Below are records; work out how many of their lines hold the string "will" and give that number alone.

──────── Supplied records

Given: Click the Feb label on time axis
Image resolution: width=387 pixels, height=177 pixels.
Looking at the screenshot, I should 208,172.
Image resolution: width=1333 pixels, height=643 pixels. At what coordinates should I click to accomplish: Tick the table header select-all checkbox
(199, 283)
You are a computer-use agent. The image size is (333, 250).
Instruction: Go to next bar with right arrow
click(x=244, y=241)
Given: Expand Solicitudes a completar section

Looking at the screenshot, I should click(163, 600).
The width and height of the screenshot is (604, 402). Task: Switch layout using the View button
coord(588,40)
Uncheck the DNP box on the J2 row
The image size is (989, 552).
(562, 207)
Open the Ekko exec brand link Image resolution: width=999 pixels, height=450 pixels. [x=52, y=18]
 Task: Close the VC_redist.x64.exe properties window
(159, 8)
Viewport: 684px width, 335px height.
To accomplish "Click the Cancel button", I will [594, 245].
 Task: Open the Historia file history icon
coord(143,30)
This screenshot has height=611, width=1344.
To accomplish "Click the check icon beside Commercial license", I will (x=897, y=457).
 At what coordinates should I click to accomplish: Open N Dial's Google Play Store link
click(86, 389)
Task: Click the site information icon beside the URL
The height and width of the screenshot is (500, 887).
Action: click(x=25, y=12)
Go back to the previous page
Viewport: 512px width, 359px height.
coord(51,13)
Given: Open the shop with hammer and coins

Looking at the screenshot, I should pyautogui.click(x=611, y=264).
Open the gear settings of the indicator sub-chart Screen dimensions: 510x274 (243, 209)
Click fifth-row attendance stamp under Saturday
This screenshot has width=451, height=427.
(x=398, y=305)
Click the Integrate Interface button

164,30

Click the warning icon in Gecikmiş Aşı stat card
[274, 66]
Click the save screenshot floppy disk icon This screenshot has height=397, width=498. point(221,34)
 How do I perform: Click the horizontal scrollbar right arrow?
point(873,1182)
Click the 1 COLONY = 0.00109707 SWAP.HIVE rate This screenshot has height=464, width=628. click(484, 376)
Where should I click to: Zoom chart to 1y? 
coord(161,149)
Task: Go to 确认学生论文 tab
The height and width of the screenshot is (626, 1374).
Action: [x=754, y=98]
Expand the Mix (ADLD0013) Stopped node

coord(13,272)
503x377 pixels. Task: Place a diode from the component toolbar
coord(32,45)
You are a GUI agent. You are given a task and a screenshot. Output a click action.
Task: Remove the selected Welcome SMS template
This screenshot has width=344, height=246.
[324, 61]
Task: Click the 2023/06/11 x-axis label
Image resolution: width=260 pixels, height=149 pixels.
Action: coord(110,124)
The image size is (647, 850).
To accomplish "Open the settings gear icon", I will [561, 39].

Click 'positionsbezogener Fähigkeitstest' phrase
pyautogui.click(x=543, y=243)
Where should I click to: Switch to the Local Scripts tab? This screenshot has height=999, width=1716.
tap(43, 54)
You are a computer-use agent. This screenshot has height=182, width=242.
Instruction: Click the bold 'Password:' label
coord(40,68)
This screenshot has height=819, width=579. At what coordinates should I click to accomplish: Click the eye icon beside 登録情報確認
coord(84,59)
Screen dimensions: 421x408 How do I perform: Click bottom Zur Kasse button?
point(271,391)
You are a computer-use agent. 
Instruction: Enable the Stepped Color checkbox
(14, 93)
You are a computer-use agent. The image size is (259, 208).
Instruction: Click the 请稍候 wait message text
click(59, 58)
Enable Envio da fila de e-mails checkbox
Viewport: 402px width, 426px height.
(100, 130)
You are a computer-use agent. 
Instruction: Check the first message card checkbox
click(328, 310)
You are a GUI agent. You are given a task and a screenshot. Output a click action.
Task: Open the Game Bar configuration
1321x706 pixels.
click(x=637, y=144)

────────────────

Written answer = 3